2. **Type Inference & Binding:** Positively matches the generic parameters to the resolved types: `K = String`, `V = i32`.
3. **Template Cloning:** Deep-copies the entire AST of the `key_value_map` rule.
4. **AST Substitution:** A `syn::visit_mut::VisitMut` walker traverses the cloned AST (including the action block and return type) and replaces all instances of `K` and `V` with `String` and `i32`, respectively. It also replaces the untyped parameter invocations (`k_parser`, `v_parser`) with direct calls to the concrete rules.
### 1.3. Trait Bound Preservation (Static Assertions)
To ensure that Rust's type system still strictly enforces the user-defined constraints (e.g., `K: Hash + Eq`), the trait bounds are **not discarded** during monomorphization. Instead, they are transformed into concrete static assertions.
During the AST traversal, the walker also visits the bounds extracted from `syn::Generics`. It substitutes the generic placeholders with the inferred concrete types and appends them to the generated function as a `where` clause.
**Original DSL:**
```rust
rule key_value_map<K: Hash + Eq, V>(k_parser, v_parser) -> HashMap<K, V> = ...
```
**Generated Concrete Output (Passed to Backends):**
```rust
// The generic parameters are stripped from the signature...
fn __key_value_map_string_i32(input: ParseStream) -> Result<HashMap<String, i32>>
// ...but the trait bounds are preserved as concrete type assertions!
where
String: Hash + Eq,
{
// Concrete Action Block
}
```
If `String` did not implement `Hash`, `rustc` would immediately halt compilation at this exact `where` clause, preserving the exact safety guarantees the user requested.
### 1.4. Backend Lowering
The backends (`syn-grammar`, `winnow-grammar`) receive the monomorphized, concrete rules. They do not need to process any generic logic. They simply desugar the AST into their optimized target structures (e.g., translating a `[T]` return type into a `winnow::combinator::separated` block or a `syn` `while` loop).
---
## 2. Consequences
### Advantages
* **Zero-Cost Verification:** By translating trait bounds into concrete `where` clauses, the macro defers the actual type-checking to `rustc`, ensuring mathematically proven trait verification without writing a custom type-checker in the macro.

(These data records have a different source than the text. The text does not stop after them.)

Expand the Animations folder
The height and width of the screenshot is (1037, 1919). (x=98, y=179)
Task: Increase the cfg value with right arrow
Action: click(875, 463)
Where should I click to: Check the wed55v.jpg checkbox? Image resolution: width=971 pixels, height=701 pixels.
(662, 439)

* **Left-Recursion Safety:** Because all higher-order rules are flattened into standard concrete rules at macro-expansion time, the static call graph remains fully visible. The automatic left-recursion elimination algorithm functions perfectly without modification.

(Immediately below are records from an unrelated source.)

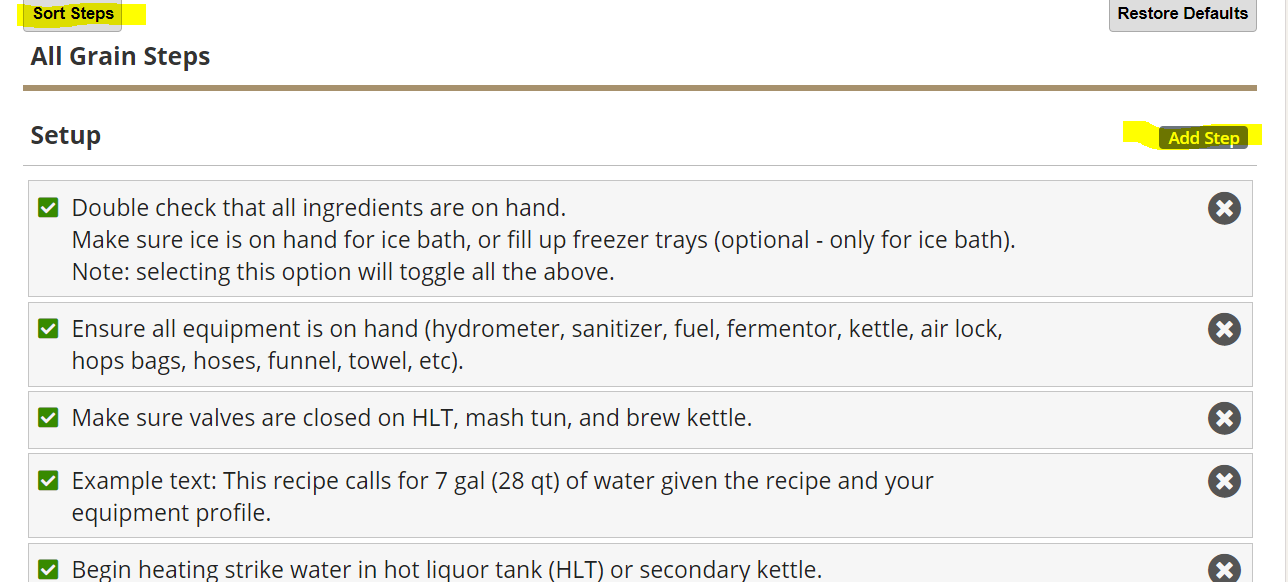Untick the 'Make sure valves are closed' checkbox
Screen dimensions: 1288x582
click(48, 418)

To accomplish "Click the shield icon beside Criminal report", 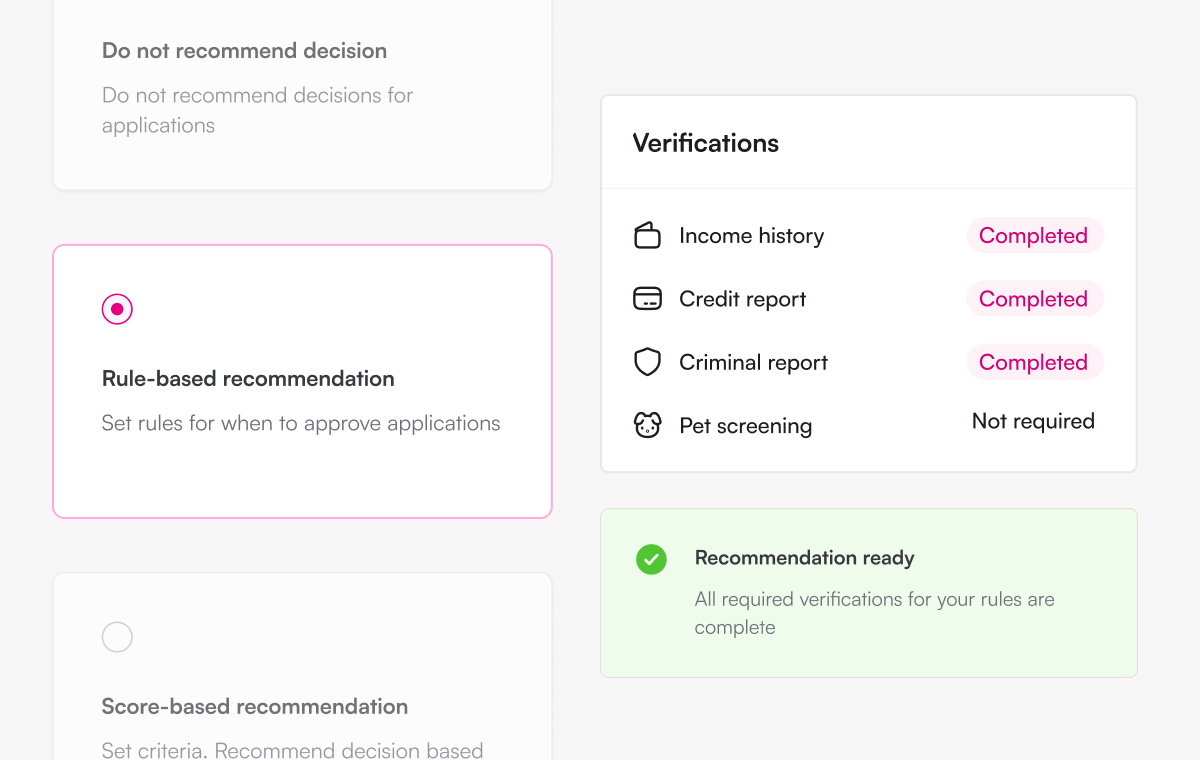I will pos(648,362).
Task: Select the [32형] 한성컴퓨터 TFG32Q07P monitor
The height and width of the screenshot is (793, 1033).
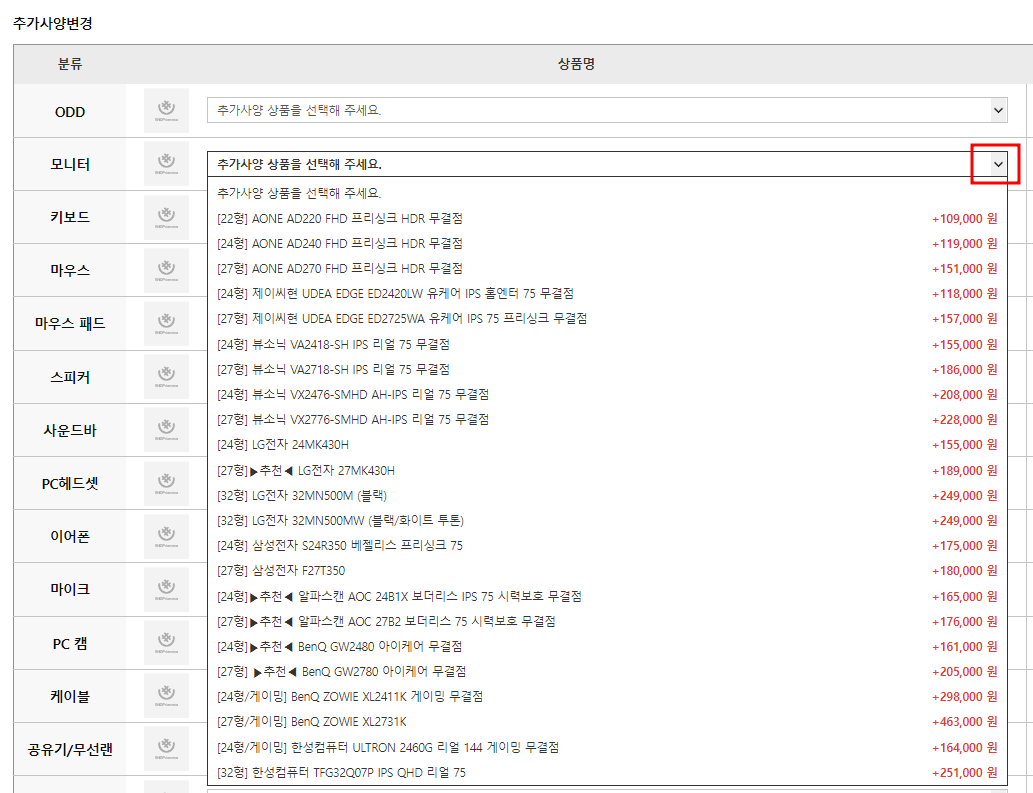Action: pos(400,772)
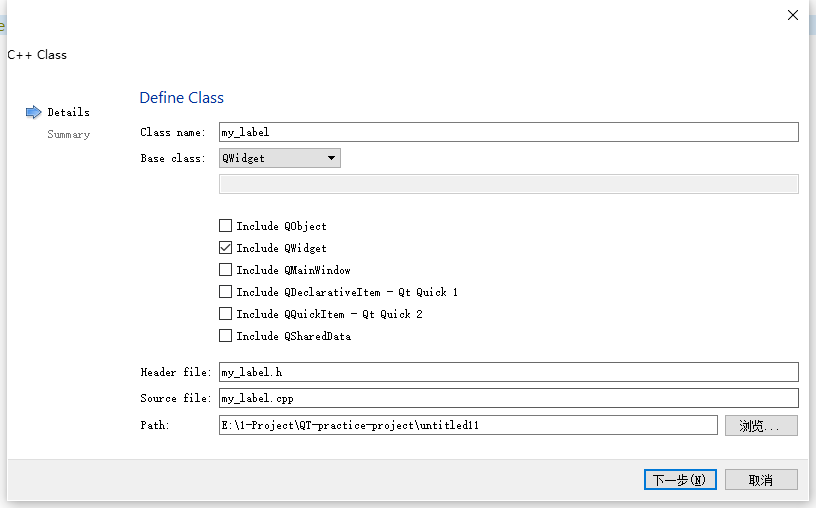The image size is (816, 508).
Task: Click the blue arrow beside Details
Action: click(x=34, y=112)
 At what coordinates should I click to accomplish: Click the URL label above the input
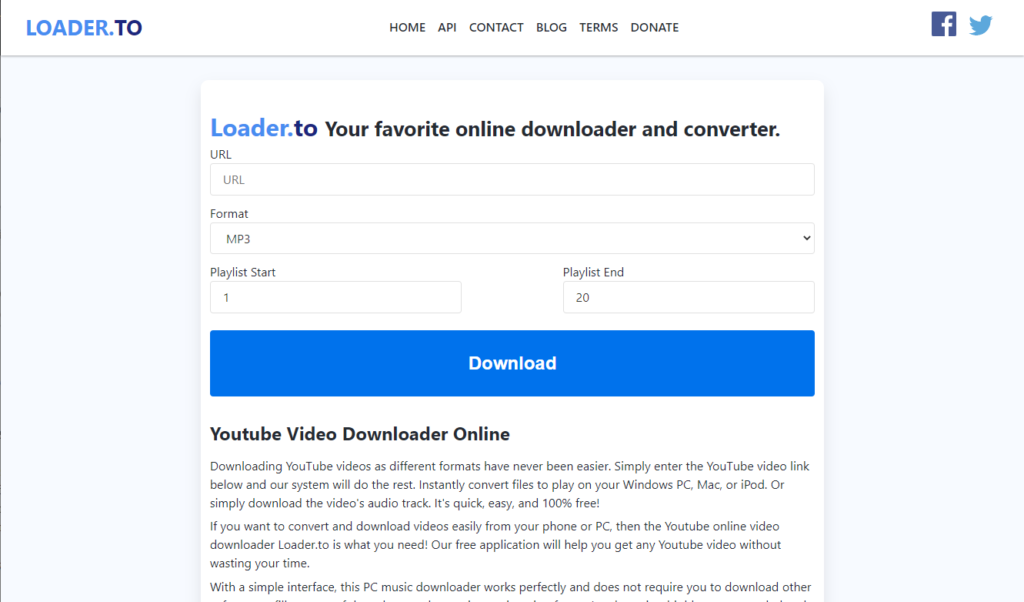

* **Unified Frontend Parsing:** Utilizing `syn::Generics` allows the `syn-grammar-model` to rely entirely on battle-tested parsing infrastructure.
* **Backend Simplicity:** Backends are relieved of all generic resolution logic, allowing them to focus strictly on emitting the most performant parsing combinators for their specific domain.
### Risks and Mitigations
* **Binary Bloat (Code Duplication):** Monomorphization generates a distinct Rust function for every unique instantiation of a generic rule. This is deemed an acceptable trade-off to maintain static call graph visibility, closely mirroring `rustc`'s own generic monomorphization behavior.
* **Nested Resolution Complexity:** Deeply nested generic invocations (e.g., `list(list(integer))`) require recursive template substitution. The AST walker mitigates infinite loops by enforcing a strict expansion depth limit.